Required action:
Quote all entries in full, exactly.

Exercise input:
========

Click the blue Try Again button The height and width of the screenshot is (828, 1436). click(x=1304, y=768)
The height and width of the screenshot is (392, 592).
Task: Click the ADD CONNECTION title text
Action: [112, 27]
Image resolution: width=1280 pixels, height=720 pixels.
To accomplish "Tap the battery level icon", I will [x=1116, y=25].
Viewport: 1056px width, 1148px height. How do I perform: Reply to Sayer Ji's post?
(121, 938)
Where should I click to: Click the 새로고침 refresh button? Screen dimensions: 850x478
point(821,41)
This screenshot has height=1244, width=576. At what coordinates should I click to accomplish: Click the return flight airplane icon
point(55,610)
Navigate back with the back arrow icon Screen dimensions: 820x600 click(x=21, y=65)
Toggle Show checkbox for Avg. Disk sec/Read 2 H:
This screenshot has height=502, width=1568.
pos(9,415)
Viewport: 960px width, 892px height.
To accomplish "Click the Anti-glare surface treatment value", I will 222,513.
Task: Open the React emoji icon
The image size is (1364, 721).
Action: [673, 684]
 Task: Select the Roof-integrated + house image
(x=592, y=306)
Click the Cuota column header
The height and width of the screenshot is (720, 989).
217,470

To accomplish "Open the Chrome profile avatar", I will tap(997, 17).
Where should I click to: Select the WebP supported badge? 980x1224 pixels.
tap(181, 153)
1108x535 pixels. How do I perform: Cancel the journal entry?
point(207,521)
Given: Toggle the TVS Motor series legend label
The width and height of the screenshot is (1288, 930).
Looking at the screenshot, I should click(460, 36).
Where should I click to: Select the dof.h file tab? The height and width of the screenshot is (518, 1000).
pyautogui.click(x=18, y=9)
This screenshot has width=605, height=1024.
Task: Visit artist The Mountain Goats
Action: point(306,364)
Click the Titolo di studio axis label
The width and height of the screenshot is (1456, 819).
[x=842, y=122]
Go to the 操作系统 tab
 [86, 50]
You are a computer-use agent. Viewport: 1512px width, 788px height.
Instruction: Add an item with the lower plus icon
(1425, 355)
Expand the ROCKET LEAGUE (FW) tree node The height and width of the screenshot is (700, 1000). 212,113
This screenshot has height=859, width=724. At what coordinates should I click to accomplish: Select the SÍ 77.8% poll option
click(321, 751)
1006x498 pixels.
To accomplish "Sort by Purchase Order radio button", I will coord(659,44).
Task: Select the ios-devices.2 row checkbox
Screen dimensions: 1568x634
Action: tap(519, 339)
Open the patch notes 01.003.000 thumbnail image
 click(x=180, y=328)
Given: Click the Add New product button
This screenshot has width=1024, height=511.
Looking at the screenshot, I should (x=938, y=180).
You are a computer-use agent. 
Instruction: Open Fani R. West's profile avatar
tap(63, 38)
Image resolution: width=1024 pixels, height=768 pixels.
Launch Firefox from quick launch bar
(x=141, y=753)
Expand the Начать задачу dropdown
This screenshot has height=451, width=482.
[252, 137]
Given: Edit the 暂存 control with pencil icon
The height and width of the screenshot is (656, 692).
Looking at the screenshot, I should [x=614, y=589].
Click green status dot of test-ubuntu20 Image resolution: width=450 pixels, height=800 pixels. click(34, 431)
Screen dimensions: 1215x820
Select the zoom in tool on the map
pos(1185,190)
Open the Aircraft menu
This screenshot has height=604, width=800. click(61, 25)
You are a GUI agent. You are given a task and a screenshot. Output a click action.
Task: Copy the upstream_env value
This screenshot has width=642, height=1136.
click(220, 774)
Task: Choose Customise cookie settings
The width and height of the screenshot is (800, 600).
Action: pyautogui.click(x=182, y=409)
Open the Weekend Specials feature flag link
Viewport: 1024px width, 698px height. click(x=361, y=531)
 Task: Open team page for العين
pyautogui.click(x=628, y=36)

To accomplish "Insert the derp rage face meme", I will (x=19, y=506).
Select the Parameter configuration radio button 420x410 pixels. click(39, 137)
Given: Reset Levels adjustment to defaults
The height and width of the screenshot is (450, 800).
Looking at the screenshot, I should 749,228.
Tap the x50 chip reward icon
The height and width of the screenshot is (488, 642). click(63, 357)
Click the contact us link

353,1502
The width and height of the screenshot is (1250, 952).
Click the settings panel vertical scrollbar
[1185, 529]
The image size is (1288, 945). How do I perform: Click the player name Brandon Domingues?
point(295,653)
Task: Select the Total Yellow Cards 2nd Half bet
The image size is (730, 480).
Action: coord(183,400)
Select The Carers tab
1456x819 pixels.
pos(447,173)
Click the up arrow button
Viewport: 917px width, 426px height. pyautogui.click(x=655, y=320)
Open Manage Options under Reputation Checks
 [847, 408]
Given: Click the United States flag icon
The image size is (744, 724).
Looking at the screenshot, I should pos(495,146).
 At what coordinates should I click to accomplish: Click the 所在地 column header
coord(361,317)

========

Output below:
Click the blue Try Again button The height and width of the screenshot is (828, 1436). click(x=1304, y=768)
The height and width of the screenshot is (392, 592).
Task: Click the ADD CONNECTION title text
Action: [112, 27]
Image resolution: width=1280 pixels, height=720 pixels.
To accomplish "Tap the battery level icon", I will [x=1116, y=25].
Viewport: 1056px width, 1148px height. How do I perform: Reply to Sayer Ji's post?
(121, 938)
Where should I click to: Click the 새로고침 refresh button? Screen dimensions: 850x478
point(821,41)
This screenshot has height=1244, width=576. At what coordinates should I click to accomplish: Click the return flight airplane icon
point(55,610)
Navigate back with the back arrow icon Screen dimensions: 820x600 click(x=21, y=65)
Toggle Show checkbox for Avg. Disk sec/Read 2 H:
This screenshot has height=502, width=1568.
pos(9,415)
Viewport: 960px width, 892px height.
To accomplish "Click the Anti-glare surface treatment value", I will 222,513.
Task: Open the React emoji icon
The image size is (1364, 721).
Action: [673, 684]
 Task: Select the Roof-integrated + house image
(x=592, y=306)
Click the Cuota column header
The height and width of the screenshot is (720, 989).
217,470

To accomplish "Open the Chrome profile avatar", I will tap(997, 17).
Where should I click to: Select the WebP supported badge? 980x1224 pixels.
tap(181, 153)
1108x535 pixels. How do I perform: Cancel the journal entry?
point(207,521)
Given: Toggle the TVS Motor series legend label
The width and height of the screenshot is (1288, 930).
Looking at the screenshot, I should click(460, 36).
Where should I click to: Select the dof.h file tab? The height and width of the screenshot is (518, 1000).
pyautogui.click(x=18, y=9)
This screenshot has width=605, height=1024.
Task: Visit artist The Mountain Goats
Action: point(306,364)
Click the Titolo di studio axis label
The width and height of the screenshot is (1456, 819).
[x=842, y=122]
Go to the 操作系统 tab
 [86, 50]
You are a computer-use agent. Viewport: 1512px width, 788px height.
Instruction: Add an item with the lower plus icon
(1425, 355)
Expand the ROCKET LEAGUE (FW) tree node The height and width of the screenshot is (700, 1000). 212,113
This screenshot has height=859, width=724. At what coordinates should I click to accomplish: Select the SÍ 77.8% poll option
click(321, 751)
1006x498 pixels.
To accomplish "Sort by Purchase Order radio button", I will coord(659,44).
Task: Select the ios-devices.2 row checkbox
Screen dimensions: 1568x634
Action: tap(519, 339)
Open the patch notes 01.003.000 thumbnail image
 click(x=180, y=328)
Given: Click the Add New product button
This screenshot has width=1024, height=511.
Looking at the screenshot, I should (x=938, y=180).
You are a computer-use agent. 
Instruction: Open Fani R. West's profile avatar
tap(63, 38)
Image resolution: width=1024 pixels, height=768 pixels.
Launch Firefox from quick launch bar
(x=141, y=753)
Expand the Начать задачу dropdown
This screenshot has height=451, width=482.
[252, 137]
Given: Edit the 暂存 control with pencil icon
The height and width of the screenshot is (656, 692).
Looking at the screenshot, I should [x=614, y=589].
Click green status dot of test-ubuntu20 Image resolution: width=450 pixels, height=800 pixels. click(34, 431)
Screen dimensions: 1215x820
Select the zoom in tool on the map
pos(1185,190)
Open the Aircraft menu
This screenshot has height=604, width=800. click(61, 25)
You are a GUI agent. You are given a task and a screenshot. Output a click action.
Task: Copy the upstream_env value
This screenshot has width=642, height=1136.
click(220, 774)
Task: Choose Customise cookie settings
The width and height of the screenshot is (800, 600).
Action: pyautogui.click(x=182, y=409)
Open the Weekend Specials feature flag link
Viewport: 1024px width, 698px height. click(x=361, y=531)
 Task: Open team page for العين
pyautogui.click(x=628, y=36)

To accomplish "Insert the derp rage face meme", I will (x=19, y=506).
Select the Parameter configuration radio button 420x410 pixels. click(39, 137)
Given: Reset Levels adjustment to defaults
The height and width of the screenshot is (450, 800).
Looking at the screenshot, I should 749,228.
Tap the x50 chip reward icon
The height and width of the screenshot is (488, 642). click(63, 357)
Click the contact us link

353,1502
The width and height of the screenshot is (1250, 952).
Click the settings panel vertical scrollbar
[1185, 529]
The image size is (1288, 945). How do I perform: Click the player name Brandon Domingues?
point(295,653)
Task: Select the Total Yellow Cards 2nd Half bet
The image size is (730, 480).
Action: coord(183,400)
Select The Carers tab
1456x819 pixels.
pos(447,173)
Click the up arrow button
Viewport: 917px width, 426px height. pyautogui.click(x=655, y=320)
Open Manage Options under Reputation Checks
 [847, 408]
Given: Click the United States flag icon
The image size is (744, 724).
Looking at the screenshot, I should pos(495,146).
 At what coordinates should I click to accomplish: Click the 所在地 column header
coord(361,317)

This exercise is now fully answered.